Joshua Brolin, c’est sûr, dépoussière quelques clichés du genre et a de beaux jours (éditoriaux) devant lui
Lire Maxime Chattam peut se révéler parfois éprouvant, c’est aussi souvent l’occasion d’un grand plaisir : que dire alors lorsqu’on le lit à l’envers ? Il est un fait que c’est en bousculant l’ordre élémentaire de la chronologie que nous aurons lu cette trilogie parue en Poche, en enchaînant le dernier tome puis le premier. Mais qu’importe, l’auteur l’a suffisamment indiqué, chacun peu découvrir L’âme du mal, In Tenebris et Maléfices dans le désordre, puisque, si les personnages sont récurrents, les scenarii sont indépendants les uns des autres et ne se contaminent en rien. Dont acte.
Cela étant dit, comme nous sommes à l’heure du bilan, cette lecture anachronique aura eu l’avantage de nous confronter à l’évolution d’un jeune auteur, devenu depuis des plus confirmés. Et de nous permettre d’apprécier la rigueur, l’inventivité et la cohérence de ce so frenchy maître du suspense décrivant si bien les tares, voire les tarés, de l’Amérique.
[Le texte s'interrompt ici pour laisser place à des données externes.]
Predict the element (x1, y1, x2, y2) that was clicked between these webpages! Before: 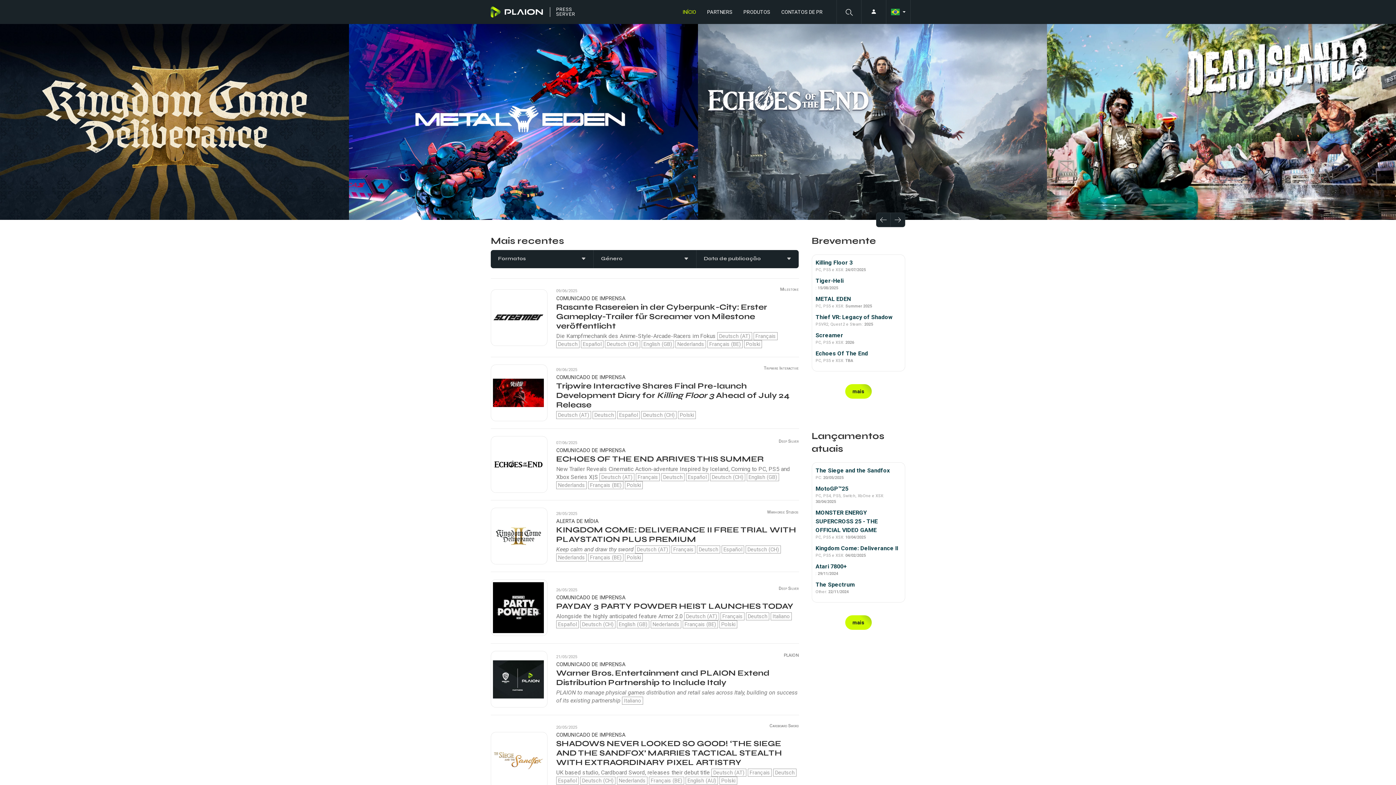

Le néophyte qui ouvre ce premier volet de la trilogie y trouve une histoire qui se dévore de la première à la dernière page, met ses pas dans ceux d’un jeune inspecteur, Brolin, formé au profilage par le FBI et traquant dans l’Oregon le Bourreau de Portland qui coupe les bras de ses victimes et leur laisse un mystérieux signe cabalistique à l’acide sur le front, ... un tueur en série apparemment revenu d’outre-tombe !
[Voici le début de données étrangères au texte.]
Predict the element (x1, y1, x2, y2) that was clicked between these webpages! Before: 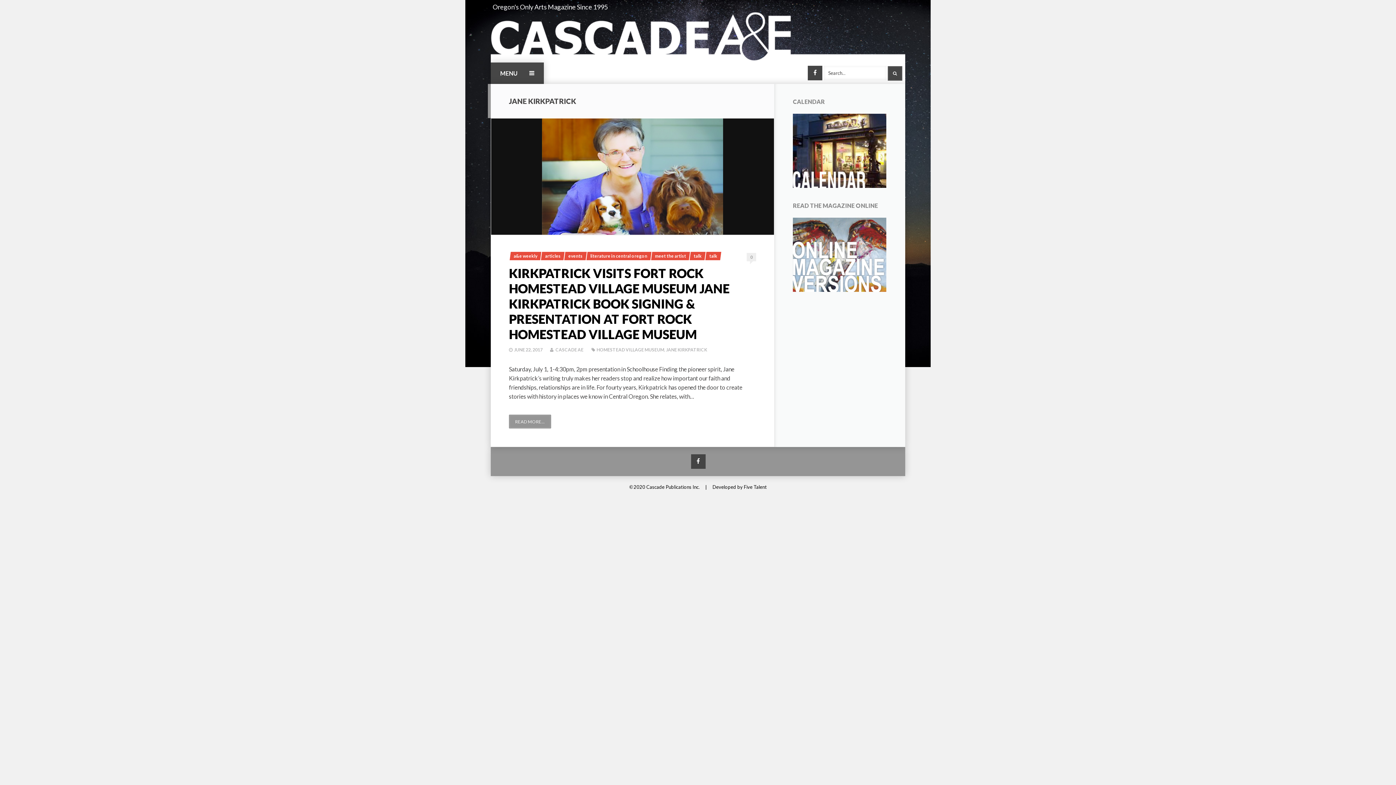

Voilà qui semble bien mince mais, sur ce cannevas, Chattam tisse sa toile en expert - raison pour laquelle on n’en dira pas plus ici sur le récit. Disons, pour ceux qui aiment les références comparatives, qu’on navigue entre Patricia Cornwell et Thomas Harris, L’Âme du mal témoignant de la volonté un peu trop « pédagogique » d’un romancier à gros potentiel mais qui doute encore de lui. Cela nous vaut donc maintes descriptions de procédures policières et de prélèvements de médecine légale (que d’autopsies, my god !) qui à la longue tendent à indisposer, une documentation qui sera beaucoup mieux utilisée dans les deux autres opus. Brolin en tout cas pénétre l’esprit des psychopathes comme personne et le jeune romancier célèbre avec maestria l’imagination criminelle...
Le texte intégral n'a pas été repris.